| Aim |
Turn every line of the records below into a Markdown table with the columns "Row" and "Line", numbering each row and skipping blank lines.

| Given data |
******

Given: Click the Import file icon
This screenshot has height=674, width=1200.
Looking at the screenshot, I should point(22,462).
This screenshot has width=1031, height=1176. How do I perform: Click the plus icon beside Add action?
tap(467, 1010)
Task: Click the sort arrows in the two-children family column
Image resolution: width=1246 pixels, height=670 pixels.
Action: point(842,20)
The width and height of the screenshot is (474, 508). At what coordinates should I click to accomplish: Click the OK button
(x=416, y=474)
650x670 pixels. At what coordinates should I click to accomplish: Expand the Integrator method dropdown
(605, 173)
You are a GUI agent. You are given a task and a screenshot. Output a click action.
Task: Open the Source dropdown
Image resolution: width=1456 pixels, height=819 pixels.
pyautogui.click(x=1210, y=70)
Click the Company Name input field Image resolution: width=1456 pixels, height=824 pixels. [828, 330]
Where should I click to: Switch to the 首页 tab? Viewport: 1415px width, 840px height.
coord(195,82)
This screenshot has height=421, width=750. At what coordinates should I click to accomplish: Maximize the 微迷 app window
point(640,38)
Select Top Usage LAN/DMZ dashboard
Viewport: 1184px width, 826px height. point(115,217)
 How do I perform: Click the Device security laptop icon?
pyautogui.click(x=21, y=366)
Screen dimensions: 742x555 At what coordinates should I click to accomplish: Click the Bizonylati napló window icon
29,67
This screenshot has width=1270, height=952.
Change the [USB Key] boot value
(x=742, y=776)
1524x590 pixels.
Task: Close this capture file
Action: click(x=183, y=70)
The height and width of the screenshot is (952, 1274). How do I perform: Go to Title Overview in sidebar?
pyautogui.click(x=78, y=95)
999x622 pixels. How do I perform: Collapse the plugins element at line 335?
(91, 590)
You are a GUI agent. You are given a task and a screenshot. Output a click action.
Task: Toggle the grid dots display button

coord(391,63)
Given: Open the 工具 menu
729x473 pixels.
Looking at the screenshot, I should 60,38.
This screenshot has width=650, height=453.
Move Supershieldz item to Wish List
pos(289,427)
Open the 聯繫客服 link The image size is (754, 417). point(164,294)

******

| Result below |
| Row | Line |
|---|---|
| 1 | Given: Click the Import file icon |
| 2 | This screenshot has height=674, width=1200. |
| 3 | Looking at the screenshot, I should point(22,462). |
| 4 | This screenshot has width=1031, height=1176. How do I perform: Click the plus icon beside Add action? |
| 5 | tap(467, 1010) |
| 6 | Task: Click the sort arrows in the two-children family column |
| 7 | Image resolution: width=1246 pixels, height=670 pixels. |
| 8 | Action: point(842,20) |
| 9 | The width and height of the screenshot is (474, 508). At what coordinates should I click to accomplish: Click the OK button |
| 10 | (x=416, y=474) |
| 11 | 650x670 pixels. At what coordinates should I click to accomplish: Expand the Integrator method dropdown |
| 12 | (605, 173) |
| 13 | You are a GUI agent. You are given a task and a screenshot. Output a click action. |
| 14 | Task: Open the Source dropdown |
| 15 | Image resolution: width=1456 pixels, height=819 pixels. |
| 16 | pyautogui.click(x=1210, y=70) |
| 17 | Click the Company Name input field Image resolution: width=1456 pixels, height=824 pixels. [828, 330] |
| 18 | Where should I click to: Switch to the 首页 tab? Viewport: 1415px width, 840px height. |
| 19 | coord(195,82) |
| 20 | This screenshot has height=421, width=750. At what coordinates should I click to accomplish: Maximize the 微迷 app window |
| 21 | point(640,38) |
| 22 | Select Top Usage LAN/DMZ dashboard |
| 23 | Viewport: 1184px width, 826px height. point(115,217) |
| 24 |  How do I perform: Click the Device security laptop icon? |
| 25 | pyautogui.click(x=21, y=366) |
| 26 | Screen dimensions: 742x555 At what coordinates should I click to accomplish: Click the Bizonylati napló window icon |
| 27 | 29,67 |
| 28 | This screenshot has width=1270, height=952. |
| 29 | Change the [USB Key] boot value |
| 30 | (x=742, y=776) |
| 31 | 1524x590 pixels. |
| 32 | Task: Close this capture file |
| 33 | Action: click(x=183, y=70) |
| 34 | The height and width of the screenshot is (952, 1274). How do I perform: Go to Title Overview in sidebar? |
| 35 | pyautogui.click(x=78, y=95) |
| 36 | 999x622 pixels. How do I perform: Collapse the plugins element at line 335? |
| 37 | (91, 590) |
| 38 | You are a GUI agent. You are given a task and a screenshot. Output a click action. |
| 39 | Task: Toggle the grid dots display button |
| 40 | coord(391,63) |
| 41 | Given: Open the 工具 menu |
| 42 | 729x473 pixels. |
| 43 | Looking at the screenshot, I should 60,38. |
| 44 | This screenshot has width=650, height=453. |
| 45 | Move Supershieldz item to Wish List |
| 46 | pos(289,427) |
| 47 | Open the 聯繫客服 link The image size is (754, 417). point(164,294) |